Dec 18 2017 | Photo by Willy Johnson

In the future, will the best financial decisions stem from artificial intelligence or human intelligence augmented by machines?

In December, Palo Alto area alumni gathered with Dean Boyce, Xunyu Zhou, and SEAS alum and Addepar CEO Eric Poirier `04 to discuss the current revolution in fintech.

On Dec. 5, Columbia Engineering alumni gathered with Dean Boyce, SEAS alum and Addepar CEO Eric Poirier `04, and  Xunyu Zhou, the Liu Family Professor of Industrial Engineering and Operations Research, to discuss what the current revolution in fintech means for investors and the financial sector at large. Co-hosted by Columbia Engineering and Columbia Alumni Association Club of Northern California, the evening brought together a cross section of Columbia University alumni at work in the heart of Silicon Valley, including a large contingent of engineers.

While fintech may be a hot new buzzword, in many ways it was a disruption three decades in the making. Several financial technologies actually date back to the 1980s and 1990s, but only once the era of big data arrived could researchers properly take advantage of those tools. “The opportunity is the is the lifeblood of the technology,” said Zhou.

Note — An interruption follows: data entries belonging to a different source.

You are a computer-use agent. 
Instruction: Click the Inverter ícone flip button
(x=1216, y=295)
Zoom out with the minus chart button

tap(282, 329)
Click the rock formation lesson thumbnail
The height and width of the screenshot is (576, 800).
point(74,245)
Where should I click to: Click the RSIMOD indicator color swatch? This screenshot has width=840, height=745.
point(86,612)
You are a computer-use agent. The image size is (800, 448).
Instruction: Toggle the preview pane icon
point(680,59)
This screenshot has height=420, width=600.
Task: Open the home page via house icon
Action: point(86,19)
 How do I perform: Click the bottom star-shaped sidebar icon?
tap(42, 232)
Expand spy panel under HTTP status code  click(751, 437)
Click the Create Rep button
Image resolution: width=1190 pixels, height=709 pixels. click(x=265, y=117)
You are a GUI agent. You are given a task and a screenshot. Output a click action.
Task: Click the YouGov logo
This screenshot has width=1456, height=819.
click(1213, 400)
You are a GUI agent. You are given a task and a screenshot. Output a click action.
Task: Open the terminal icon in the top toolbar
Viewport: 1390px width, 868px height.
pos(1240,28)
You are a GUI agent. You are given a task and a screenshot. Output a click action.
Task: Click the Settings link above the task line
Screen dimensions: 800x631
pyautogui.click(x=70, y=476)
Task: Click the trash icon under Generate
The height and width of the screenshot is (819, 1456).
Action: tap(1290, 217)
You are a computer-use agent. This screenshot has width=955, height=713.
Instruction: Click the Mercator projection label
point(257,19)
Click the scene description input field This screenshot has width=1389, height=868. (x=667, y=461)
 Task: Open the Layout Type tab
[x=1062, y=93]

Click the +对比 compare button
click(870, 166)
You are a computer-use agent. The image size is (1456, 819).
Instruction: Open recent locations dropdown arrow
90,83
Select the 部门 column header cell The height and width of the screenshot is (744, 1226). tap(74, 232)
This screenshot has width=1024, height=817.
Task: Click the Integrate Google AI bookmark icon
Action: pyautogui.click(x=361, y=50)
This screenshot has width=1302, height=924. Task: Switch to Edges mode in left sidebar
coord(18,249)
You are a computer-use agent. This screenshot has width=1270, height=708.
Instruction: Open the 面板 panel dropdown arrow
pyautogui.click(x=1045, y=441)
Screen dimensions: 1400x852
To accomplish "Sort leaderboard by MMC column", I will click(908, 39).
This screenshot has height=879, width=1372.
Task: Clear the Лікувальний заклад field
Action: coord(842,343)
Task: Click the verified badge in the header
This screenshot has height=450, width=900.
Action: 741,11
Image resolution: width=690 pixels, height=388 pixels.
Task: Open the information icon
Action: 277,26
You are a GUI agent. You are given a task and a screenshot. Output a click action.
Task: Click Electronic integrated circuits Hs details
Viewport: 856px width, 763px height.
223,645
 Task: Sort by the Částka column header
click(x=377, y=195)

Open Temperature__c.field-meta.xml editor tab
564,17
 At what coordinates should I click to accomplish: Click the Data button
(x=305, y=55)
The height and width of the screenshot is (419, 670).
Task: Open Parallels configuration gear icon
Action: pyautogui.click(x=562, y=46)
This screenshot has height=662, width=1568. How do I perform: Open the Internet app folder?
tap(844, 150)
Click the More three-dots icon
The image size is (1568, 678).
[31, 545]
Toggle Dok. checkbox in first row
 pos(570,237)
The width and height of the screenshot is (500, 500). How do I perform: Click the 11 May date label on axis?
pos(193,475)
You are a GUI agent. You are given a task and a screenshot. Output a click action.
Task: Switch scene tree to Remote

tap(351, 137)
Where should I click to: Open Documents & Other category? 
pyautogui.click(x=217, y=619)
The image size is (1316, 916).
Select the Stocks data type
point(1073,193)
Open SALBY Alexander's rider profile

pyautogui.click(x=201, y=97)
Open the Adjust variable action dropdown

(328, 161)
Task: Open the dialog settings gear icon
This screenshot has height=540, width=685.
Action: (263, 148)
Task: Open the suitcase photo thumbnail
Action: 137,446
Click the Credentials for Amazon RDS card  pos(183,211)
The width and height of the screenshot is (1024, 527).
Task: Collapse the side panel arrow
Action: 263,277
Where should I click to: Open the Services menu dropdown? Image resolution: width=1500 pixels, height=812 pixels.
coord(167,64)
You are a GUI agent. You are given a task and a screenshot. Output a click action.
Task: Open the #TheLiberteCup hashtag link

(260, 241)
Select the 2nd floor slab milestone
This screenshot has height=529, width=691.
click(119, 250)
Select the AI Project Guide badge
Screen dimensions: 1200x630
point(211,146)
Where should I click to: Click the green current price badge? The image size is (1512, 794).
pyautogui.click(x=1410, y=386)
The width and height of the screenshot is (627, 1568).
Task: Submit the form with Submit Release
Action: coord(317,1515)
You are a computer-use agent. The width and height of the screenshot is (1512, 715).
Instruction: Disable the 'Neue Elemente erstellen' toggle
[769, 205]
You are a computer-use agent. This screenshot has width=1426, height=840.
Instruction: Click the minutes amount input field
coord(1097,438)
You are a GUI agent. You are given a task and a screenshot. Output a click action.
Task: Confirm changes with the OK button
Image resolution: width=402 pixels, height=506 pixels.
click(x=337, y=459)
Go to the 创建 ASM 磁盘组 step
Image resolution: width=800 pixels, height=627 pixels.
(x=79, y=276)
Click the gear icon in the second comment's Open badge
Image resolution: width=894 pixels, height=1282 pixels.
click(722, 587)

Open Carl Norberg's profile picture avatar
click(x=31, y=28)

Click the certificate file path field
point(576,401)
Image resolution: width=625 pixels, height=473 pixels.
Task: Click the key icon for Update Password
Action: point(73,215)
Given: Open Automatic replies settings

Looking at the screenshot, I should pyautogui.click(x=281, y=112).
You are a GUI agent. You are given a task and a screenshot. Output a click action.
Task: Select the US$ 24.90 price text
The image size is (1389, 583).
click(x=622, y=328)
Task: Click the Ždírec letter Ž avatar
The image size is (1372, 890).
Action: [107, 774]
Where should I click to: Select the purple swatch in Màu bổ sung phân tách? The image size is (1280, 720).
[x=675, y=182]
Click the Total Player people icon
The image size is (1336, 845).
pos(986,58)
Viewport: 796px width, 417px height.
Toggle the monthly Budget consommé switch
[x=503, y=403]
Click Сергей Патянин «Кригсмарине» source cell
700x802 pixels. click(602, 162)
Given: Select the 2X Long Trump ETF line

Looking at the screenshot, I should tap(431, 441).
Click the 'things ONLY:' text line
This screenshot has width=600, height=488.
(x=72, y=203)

Zhou, who also serves as Director of the FDT Center for Intelligent Asset Management at Columbia University, pairs behavioral finance, data analytics, and machine learning with massive data sets generated by the Center to develop new methods for optimizing trading strategies. Such innovations were among the many topics covered in the group’s dynamic and wide-ranging conversation, which included a lengthy Q&A with the large audience. 

In the end, the panel stressed the need for a “human-centric” approach to financial investing, especially in regards to security risks.

“We acknowledge that we will always have to invest in [cybersecurity], and to do that we hire the best people,” said Poirier, who designed his platform Addepar to address the sector’s data and scale challenges. “It starts with the people, the human side.”

“That’s what I love about Engineering for Humanity,” Poirier added. “Engineers are human...humans are always an integral part of the technology.”